0

I have a use case where storing an _id that is a composite of the following would be immensely useful:

  1. 96 bit int
  2. 96 bit int
  3. 96 bit int ObjectID

This works out as a 36 byte ASCII string. It will be byte reversed to become big endian.

I would like to query "Give me all documents where _id starts with {1} concatenate {2}." This would return documents where _id matches components 1 & 2 above, with any 3.

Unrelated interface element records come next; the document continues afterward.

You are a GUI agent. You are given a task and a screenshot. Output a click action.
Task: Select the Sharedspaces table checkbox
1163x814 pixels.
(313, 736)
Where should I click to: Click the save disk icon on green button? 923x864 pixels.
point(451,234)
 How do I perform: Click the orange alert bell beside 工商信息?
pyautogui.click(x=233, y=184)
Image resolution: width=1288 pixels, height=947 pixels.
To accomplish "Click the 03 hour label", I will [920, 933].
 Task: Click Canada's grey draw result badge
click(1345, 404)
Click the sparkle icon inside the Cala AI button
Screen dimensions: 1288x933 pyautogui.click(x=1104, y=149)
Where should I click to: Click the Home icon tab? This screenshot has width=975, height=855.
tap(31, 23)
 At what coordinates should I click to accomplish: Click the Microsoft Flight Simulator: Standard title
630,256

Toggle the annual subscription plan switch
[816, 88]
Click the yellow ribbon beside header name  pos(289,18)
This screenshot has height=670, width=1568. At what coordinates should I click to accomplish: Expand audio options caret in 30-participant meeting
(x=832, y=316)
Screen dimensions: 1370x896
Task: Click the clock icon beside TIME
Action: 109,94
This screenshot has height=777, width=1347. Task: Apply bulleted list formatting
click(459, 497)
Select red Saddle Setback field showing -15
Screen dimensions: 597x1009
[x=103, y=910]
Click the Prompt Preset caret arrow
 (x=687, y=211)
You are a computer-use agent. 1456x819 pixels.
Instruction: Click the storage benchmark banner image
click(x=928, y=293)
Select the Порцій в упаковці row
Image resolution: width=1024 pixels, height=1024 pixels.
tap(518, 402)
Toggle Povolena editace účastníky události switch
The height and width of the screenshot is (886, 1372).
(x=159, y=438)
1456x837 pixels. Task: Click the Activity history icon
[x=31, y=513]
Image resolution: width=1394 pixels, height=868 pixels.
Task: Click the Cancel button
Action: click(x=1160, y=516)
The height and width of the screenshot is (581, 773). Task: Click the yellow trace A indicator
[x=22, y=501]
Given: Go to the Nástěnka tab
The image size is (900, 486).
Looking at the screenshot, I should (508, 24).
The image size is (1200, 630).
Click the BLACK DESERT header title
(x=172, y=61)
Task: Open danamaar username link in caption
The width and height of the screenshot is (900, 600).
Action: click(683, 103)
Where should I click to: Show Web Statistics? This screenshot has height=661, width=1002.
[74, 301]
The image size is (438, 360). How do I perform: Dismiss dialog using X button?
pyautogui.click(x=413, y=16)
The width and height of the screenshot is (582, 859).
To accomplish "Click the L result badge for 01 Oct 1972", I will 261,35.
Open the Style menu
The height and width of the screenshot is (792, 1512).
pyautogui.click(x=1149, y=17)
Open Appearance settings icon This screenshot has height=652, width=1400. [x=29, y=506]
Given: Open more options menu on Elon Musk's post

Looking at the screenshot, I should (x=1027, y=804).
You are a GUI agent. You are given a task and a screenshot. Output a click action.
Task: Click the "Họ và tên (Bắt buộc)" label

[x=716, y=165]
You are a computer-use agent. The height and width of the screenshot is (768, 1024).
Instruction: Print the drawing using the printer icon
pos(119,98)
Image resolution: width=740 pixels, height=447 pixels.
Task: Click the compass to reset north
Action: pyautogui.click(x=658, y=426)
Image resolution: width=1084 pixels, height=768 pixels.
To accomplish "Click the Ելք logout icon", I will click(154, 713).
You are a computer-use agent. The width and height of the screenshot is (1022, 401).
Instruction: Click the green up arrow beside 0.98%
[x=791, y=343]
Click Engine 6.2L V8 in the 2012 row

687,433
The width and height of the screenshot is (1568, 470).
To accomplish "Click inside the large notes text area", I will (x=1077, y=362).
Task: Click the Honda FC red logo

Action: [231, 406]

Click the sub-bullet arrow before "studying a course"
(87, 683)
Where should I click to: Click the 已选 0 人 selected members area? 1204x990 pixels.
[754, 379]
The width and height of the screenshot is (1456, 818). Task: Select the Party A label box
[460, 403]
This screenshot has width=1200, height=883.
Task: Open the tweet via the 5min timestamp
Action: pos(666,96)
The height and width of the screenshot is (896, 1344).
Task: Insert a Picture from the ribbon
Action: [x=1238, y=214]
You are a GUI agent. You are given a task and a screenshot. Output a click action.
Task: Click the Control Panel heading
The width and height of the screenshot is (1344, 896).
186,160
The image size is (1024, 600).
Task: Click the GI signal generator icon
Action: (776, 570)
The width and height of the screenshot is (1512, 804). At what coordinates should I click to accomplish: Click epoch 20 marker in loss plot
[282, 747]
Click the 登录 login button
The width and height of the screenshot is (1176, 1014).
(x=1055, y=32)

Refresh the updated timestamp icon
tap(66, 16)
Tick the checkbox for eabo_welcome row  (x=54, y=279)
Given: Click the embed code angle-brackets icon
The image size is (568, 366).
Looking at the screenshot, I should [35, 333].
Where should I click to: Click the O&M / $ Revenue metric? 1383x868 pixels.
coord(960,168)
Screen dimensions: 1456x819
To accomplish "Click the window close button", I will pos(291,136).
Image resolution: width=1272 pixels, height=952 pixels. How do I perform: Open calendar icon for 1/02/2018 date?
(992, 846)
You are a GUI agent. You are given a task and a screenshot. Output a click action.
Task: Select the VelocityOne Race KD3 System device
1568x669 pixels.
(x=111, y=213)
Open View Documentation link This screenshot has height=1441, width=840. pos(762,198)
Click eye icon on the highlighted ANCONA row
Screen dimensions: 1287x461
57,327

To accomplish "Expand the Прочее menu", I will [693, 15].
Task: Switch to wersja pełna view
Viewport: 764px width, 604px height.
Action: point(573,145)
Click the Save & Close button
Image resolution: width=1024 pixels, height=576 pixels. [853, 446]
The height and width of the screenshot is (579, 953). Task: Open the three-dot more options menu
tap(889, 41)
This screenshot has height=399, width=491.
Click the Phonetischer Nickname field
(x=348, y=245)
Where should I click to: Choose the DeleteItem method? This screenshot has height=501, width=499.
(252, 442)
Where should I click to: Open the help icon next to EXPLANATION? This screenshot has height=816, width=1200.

Yes, this is a Cassandra approach. The rest of the query I have can only be done realistically in MongoDB.

How can I do this?

For reference, I am using C#.

IamIC
  • 17,747
  • 20
  • 91
  • 154

1 Answers1

1

With your IDs saved as a 36-byte ascii strings, you can use a regular expression match to find prefix substrings in the index.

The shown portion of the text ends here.